- _AIM OF THE EXERCISE_
From the records below, transcribe only the lines running from the one with "This screenshot has height=443, width=1361." through the one with "Rate the post with the laughing smiley". Keep both of those end lines.

** RECORDED DATA follows **

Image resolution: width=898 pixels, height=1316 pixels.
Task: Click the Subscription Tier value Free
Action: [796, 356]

** End of RECORDED DATA **
** RECORDED DATA follows **

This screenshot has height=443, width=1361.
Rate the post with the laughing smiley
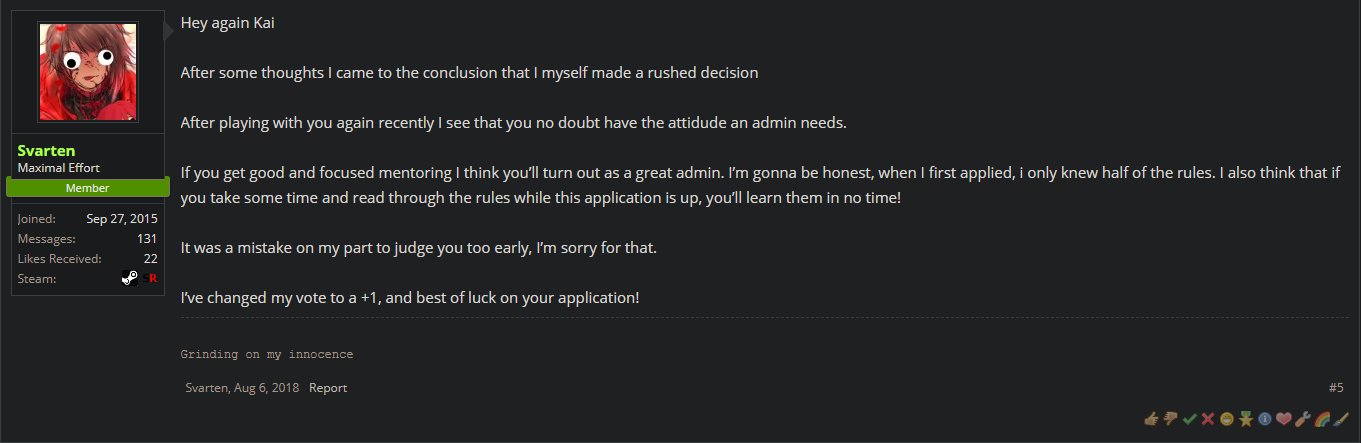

** End of RECORDED DATA **

- _RESPONSE TO THE TASK_
This screenshot has height=443, width=1361.
Rate the post with the laughing smiley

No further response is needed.